How to complete this task: Could you give the data below again, exactly and completely?

Extracted material:
== Segment start ==
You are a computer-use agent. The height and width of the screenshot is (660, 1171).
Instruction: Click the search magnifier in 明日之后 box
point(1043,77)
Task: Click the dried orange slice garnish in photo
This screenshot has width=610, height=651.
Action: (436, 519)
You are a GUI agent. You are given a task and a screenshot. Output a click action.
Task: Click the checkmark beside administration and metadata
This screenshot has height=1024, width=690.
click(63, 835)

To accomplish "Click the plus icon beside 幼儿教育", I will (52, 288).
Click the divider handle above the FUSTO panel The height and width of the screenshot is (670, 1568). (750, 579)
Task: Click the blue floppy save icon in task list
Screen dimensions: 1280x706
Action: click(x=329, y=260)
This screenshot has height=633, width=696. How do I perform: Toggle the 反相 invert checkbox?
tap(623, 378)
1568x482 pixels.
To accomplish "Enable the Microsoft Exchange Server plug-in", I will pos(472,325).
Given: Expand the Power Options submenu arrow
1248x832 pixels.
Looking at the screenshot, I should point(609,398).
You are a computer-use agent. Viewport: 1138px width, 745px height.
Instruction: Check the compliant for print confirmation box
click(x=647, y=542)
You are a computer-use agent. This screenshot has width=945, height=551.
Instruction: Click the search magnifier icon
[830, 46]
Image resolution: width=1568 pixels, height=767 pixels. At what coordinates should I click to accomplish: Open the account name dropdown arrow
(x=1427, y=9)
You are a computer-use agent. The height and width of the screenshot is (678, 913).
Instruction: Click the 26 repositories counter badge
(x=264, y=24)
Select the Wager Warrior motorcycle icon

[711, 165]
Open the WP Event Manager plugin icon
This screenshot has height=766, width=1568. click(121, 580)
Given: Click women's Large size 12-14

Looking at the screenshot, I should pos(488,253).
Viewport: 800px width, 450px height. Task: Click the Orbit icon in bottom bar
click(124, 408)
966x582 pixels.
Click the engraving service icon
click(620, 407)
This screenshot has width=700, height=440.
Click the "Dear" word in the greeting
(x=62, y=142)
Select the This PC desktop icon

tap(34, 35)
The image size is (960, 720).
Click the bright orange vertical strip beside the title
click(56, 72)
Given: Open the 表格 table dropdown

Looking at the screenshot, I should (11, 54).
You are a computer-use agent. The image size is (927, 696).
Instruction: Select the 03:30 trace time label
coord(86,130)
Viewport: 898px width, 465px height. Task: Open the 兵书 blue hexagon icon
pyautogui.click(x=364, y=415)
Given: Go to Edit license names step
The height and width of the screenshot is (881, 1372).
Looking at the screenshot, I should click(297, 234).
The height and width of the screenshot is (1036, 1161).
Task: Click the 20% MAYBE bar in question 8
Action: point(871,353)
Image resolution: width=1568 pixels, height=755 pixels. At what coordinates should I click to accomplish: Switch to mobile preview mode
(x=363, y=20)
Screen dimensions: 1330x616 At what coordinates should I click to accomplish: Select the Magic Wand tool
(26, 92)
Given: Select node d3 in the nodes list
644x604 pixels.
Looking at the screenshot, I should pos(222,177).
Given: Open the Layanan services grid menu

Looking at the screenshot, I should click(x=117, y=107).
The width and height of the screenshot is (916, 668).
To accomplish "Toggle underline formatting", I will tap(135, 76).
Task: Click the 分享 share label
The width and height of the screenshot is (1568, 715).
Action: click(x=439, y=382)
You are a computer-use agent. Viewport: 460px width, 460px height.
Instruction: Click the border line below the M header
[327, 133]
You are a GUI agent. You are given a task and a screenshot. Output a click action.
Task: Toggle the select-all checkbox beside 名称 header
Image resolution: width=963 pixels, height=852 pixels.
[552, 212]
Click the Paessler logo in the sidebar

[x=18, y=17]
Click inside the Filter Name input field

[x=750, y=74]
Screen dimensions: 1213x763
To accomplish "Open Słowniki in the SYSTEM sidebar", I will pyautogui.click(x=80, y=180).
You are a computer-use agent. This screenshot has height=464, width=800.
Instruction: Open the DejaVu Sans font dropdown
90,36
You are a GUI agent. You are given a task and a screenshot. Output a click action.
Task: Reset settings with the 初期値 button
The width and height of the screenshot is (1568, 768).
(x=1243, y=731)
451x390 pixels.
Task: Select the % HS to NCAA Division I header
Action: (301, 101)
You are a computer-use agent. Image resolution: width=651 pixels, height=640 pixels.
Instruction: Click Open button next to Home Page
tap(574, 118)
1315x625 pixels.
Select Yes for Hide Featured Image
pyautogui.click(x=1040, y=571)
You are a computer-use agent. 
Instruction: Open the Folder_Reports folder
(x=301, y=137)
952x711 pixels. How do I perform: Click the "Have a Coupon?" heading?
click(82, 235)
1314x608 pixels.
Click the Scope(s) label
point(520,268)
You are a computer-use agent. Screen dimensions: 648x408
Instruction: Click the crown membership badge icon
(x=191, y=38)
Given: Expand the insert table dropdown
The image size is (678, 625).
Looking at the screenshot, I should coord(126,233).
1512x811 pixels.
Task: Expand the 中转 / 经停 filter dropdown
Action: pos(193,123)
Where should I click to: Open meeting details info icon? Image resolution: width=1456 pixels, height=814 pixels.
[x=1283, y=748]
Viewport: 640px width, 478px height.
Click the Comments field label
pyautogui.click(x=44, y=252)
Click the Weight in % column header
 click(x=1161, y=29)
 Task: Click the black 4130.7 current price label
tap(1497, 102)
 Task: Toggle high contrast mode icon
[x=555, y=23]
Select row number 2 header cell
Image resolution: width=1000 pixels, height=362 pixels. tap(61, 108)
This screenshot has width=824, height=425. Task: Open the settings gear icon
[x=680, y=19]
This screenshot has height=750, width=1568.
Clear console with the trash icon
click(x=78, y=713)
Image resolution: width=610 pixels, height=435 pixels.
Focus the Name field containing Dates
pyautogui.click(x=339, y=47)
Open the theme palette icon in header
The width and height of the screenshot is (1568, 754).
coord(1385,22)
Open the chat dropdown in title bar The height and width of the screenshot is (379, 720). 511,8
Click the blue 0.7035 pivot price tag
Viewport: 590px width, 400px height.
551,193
== Segment end ==
Answer to the exercise:
You are a computer-use agent. The height and width of the screenshot is (660, 1171).
Instruction: Click the search magnifier in 明日之后 box
point(1043,77)
Task: Click the dried orange slice garnish in photo
This screenshot has width=610, height=651.
Action: (436, 519)
You are a GUI agent. You are given a task and a screenshot. Output a click action.
Task: Click the checkmark beside administration and metadata
This screenshot has height=1024, width=690.
click(63, 835)

To accomplish "Click the plus icon beside 幼儿教育", I will (52, 288).
Click the divider handle above the FUSTO panel The height and width of the screenshot is (670, 1568). (750, 579)
Task: Click the blue floppy save icon in task list
Screen dimensions: 1280x706
Action: click(x=329, y=260)
This screenshot has height=633, width=696. How do I perform: Toggle the 反相 invert checkbox?
tap(623, 378)
1568x482 pixels.
To accomplish "Enable the Microsoft Exchange Server plug-in", I will pos(472,325).
Given: Expand the Power Options submenu arrow
1248x832 pixels.
Looking at the screenshot, I should point(609,398).
You are a computer-use agent. Viewport: 1138px width, 745px height.
Instruction: Check the compliant for print confirmation box
click(x=647, y=542)
You are a computer-use agent. This screenshot has width=945, height=551.
Instruction: Click the search magnifier icon
[830, 46]
Image resolution: width=1568 pixels, height=767 pixels. At what coordinates should I click to accomplish: Open the account name dropdown arrow
(x=1427, y=9)
You are a computer-use agent. The height and width of the screenshot is (678, 913).
Instruction: Click the 26 repositories counter badge
(x=264, y=24)
Select the Wager Warrior motorcycle icon

[711, 165]
Open the WP Event Manager plugin icon
This screenshot has height=766, width=1568. click(121, 580)
Given: Click women's Large size 12-14

Looking at the screenshot, I should pos(488,253).
Viewport: 800px width, 450px height. Task: Click the Orbit icon in bottom bar
click(124, 408)
966x582 pixels.
Click the engraving service icon
click(620, 407)
This screenshot has width=700, height=440.
Click the "Dear" word in the greeting
(x=62, y=142)
Select the This PC desktop icon

tap(34, 35)
The image size is (960, 720).
Click the bright orange vertical strip beside the title
click(56, 72)
Given: Open the 表格 table dropdown

Looking at the screenshot, I should (11, 54).
You are a computer-use agent. The image size is (927, 696).
Instruction: Select the 03:30 trace time label
coord(86,130)
Viewport: 898px width, 465px height. Task: Open the 兵书 blue hexagon icon
pyautogui.click(x=364, y=415)
Given: Go to Edit license names step
The height and width of the screenshot is (881, 1372).
Looking at the screenshot, I should click(297, 234).
The height and width of the screenshot is (1036, 1161).
Task: Click the 20% MAYBE bar in question 8
Action: point(871,353)
Image resolution: width=1568 pixels, height=755 pixels. At what coordinates should I click to accomplish: Switch to mobile preview mode
(x=363, y=20)
Screen dimensions: 1330x616 At what coordinates should I click to accomplish: Select the Magic Wand tool
(26, 92)
Given: Select node d3 in the nodes list
644x604 pixels.
Looking at the screenshot, I should pos(222,177).
Given: Open the Layanan services grid menu

Looking at the screenshot, I should click(x=117, y=107).
The width and height of the screenshot is (916, 668).
To accomplish "Toggle underline formatting", I will tap(135, 76).
Task: Click the 分享 share label
The width and height of the screenshot is (1568, 715).
Action: click(x=439, y=382)
You are a computer-use agent. Viewport: 460px width, 460px height.
Instruction: Click the border line below the M header
[327, 133]
You are a GUI agent. You are given a task and a screenshot. Output a click action.
Task: Toggle the select-all checkbox beside 名称 header
Image resolution: width=963 pixels, height=852 pixels.
[552, 212]
Click the Paessler logo in the sidebar

[x=18, y=17]
Click inside the Filter Name input field

[x=750, y=74]
Screen dimensions: 1213x763
To accomplish "Open Słowniki in the SYSTEM sidebar", I will pyautogui.click(x=80, y=180).
You are a computer-use agent. This screenshot has height=464, width=800.
Instruction: Open the DejaVu Sans font dropdown
90,36
You are a GUI agent. You are given a task and a screenshot. Output a click action.
Task: Reset settings with the 初期値 button
The width and height of the screenshot is (1568, 768).
(x=1243, y=731)
451x390 pixels.
Task: Select the % HS to NCAA Division I header
Action: (301, 101)
You are a computer-use agent. Image resolution: width=651 pixels, height=640 pixels.
Instruction: Click Open button next to Home Page
tap(574, 118)
1315x625 pixels.
Select Yes for Hide Featured Image
pyautogui.click(x=1040, y=571)
You are a computer-use agent. 
Instruction: Open the Folder_Reports folder
(x=301, y=137)
952x711 pixels. How do I perform: Click the "Have a Coupon?" heading?
click(82, 235)
1314x608 pixels.
Click the Scope(s) label
point(520,268)
You are a computer-use agent. Screen dimensions: 648x408
Instruction: Click the crown membership badge icon
(x=191, y=38)
Given: Expand the insert table dropdown
The image size is (678, 625).
Looking at the screenshot, I should coord(126,233).
1512x811 pixels.
Task: Expand the 中转 / 经停 filter dropdown
Action: pos(193,123)
Where should I click to: Open meeting details info icon? Image resolution: width=1456 pixels, height=814 pixels.
[x=1283, y=748]
Viewport: 640px width, 478px height.
Click the Comments field label
pyautogui.click(x=44, y=252)
Click the Weight in % column header
 click(x=1161, y=29)
 Task: Click the black 4130.7 current price label
tap(1497, 102)
 Task: Toggle high contrast mode icon
[x=555, y=23]
Select row number 2 header cell
Image resolution: width=1000 pixels, height=362 pixels. tap(61, 108)
This screenshot has width=824, height=425. Task: Open the settings gear icon
[x=680, y=19]
This screenshot has height=750, width=1568.
Clear console with the trash icon
click(x=78, y=713)
Image resolution: width=610 pixels, height=435 pixels.
Focus the Name field containing Dates
pyautogui.click(x=339, y=47)
Open the theme palette icon in header
The width and height of the screenshot is (1568, 754).
coord(1385,22)
Open the chat dropdown in title bar The height and width of the screenshot is (379, 720). 511,8
Click the blue 0.7035 pivot price tag
Viewport: 590px width, 400px height.
551,193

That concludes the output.